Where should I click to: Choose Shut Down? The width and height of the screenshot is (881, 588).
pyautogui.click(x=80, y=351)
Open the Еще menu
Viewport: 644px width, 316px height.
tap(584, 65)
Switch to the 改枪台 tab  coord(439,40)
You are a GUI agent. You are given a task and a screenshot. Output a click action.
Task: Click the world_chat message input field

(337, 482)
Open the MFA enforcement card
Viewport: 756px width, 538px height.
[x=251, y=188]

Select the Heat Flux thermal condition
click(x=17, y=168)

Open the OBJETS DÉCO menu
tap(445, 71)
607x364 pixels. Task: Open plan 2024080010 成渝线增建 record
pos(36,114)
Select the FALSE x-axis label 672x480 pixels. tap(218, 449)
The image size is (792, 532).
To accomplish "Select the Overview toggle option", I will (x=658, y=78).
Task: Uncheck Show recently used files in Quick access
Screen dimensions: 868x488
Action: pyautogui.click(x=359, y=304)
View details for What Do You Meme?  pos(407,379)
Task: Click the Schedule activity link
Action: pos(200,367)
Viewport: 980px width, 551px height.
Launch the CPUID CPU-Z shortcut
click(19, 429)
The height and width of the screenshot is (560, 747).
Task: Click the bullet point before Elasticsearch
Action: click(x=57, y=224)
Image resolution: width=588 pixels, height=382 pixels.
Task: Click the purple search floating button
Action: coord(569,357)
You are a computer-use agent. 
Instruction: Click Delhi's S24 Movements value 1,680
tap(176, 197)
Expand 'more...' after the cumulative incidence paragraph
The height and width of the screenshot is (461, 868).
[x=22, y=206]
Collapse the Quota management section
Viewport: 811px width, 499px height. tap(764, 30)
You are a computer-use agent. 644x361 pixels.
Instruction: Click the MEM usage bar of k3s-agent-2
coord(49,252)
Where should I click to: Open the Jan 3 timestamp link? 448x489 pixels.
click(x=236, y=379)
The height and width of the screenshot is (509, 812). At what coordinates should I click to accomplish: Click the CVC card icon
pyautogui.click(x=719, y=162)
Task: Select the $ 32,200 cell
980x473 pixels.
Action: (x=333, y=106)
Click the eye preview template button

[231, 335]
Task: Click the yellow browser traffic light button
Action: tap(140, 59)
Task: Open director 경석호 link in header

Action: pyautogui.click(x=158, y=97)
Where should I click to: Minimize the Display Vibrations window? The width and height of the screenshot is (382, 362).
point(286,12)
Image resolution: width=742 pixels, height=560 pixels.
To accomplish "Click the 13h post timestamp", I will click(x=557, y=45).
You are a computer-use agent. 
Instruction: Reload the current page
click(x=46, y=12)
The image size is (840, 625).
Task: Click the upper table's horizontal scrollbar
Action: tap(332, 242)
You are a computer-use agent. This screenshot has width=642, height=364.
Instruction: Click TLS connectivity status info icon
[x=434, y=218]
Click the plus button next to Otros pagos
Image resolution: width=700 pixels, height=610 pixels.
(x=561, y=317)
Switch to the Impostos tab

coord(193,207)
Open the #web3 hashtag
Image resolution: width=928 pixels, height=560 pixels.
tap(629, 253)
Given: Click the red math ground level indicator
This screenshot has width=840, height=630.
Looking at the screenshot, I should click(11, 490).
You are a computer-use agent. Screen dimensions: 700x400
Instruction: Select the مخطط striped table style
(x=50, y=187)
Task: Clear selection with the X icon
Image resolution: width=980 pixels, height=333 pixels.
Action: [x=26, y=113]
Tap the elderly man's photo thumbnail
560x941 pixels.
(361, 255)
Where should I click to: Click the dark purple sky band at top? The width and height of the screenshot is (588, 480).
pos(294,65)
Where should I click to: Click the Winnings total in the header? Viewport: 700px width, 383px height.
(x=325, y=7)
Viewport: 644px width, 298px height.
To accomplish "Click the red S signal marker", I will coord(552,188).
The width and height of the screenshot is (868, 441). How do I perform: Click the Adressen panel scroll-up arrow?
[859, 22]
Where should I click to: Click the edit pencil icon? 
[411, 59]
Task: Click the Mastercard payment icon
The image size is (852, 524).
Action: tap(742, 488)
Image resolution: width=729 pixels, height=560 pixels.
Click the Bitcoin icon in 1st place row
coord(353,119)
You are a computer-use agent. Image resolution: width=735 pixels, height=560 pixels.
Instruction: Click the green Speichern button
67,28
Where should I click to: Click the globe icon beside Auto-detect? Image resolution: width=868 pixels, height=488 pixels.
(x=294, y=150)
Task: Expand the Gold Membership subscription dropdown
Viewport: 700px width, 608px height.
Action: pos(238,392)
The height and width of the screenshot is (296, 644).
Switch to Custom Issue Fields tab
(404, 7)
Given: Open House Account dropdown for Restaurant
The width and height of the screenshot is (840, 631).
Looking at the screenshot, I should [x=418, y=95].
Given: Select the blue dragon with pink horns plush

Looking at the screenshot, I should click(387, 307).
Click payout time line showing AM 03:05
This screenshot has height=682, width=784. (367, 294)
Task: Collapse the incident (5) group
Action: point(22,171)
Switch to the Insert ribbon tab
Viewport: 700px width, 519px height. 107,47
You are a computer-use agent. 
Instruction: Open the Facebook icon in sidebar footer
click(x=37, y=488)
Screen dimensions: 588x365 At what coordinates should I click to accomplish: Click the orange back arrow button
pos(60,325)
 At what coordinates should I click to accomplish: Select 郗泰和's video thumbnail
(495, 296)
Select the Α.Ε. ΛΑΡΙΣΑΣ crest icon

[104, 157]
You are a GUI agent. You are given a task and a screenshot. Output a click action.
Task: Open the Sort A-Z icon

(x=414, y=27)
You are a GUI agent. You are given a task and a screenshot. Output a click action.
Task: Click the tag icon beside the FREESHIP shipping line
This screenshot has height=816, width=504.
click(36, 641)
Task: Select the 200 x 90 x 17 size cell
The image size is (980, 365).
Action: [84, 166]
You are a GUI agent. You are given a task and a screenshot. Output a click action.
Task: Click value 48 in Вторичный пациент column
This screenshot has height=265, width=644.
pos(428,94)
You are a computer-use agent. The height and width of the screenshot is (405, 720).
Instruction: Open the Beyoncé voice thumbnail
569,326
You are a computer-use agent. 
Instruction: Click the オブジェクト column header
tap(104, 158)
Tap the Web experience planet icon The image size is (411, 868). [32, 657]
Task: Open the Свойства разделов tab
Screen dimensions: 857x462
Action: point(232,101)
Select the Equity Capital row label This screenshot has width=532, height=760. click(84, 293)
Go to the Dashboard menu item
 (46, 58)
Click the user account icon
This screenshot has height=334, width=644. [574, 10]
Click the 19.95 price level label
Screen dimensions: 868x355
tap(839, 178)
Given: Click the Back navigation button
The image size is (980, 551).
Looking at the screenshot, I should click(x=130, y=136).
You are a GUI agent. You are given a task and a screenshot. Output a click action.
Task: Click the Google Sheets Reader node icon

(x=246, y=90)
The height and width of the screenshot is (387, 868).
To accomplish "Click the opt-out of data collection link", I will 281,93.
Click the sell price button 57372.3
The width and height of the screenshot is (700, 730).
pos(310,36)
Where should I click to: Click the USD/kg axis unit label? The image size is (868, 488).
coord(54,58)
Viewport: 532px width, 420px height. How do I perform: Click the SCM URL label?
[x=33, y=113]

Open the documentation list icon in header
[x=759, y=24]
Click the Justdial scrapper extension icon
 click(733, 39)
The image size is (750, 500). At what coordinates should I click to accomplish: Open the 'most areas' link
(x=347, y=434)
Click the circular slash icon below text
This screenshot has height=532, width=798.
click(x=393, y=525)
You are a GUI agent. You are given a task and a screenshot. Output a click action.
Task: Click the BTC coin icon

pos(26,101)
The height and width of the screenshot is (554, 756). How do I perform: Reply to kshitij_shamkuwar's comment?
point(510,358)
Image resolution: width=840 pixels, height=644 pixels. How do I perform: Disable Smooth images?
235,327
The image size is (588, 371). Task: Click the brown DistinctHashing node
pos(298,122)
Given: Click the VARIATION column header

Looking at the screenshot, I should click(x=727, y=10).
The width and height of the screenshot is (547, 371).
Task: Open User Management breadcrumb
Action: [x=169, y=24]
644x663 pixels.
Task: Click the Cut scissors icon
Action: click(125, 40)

• **Instructions for the task**:
Your output must be the lines of the material above, from the first through the line that contains "Switch to the 改枪台", copied exactly. Include both endpoints and nothing else.

• **Response to this task**:
Where should I click to: Choose Shut Down? The width and height of the screenshot is (881, 588).
pyautogui.click(x=80, y=351)
Open the Еще menu
Viewport: 644px width, 316px height.
tap(584, 65)
Switch to the 改枪台 tab  coord(439,40)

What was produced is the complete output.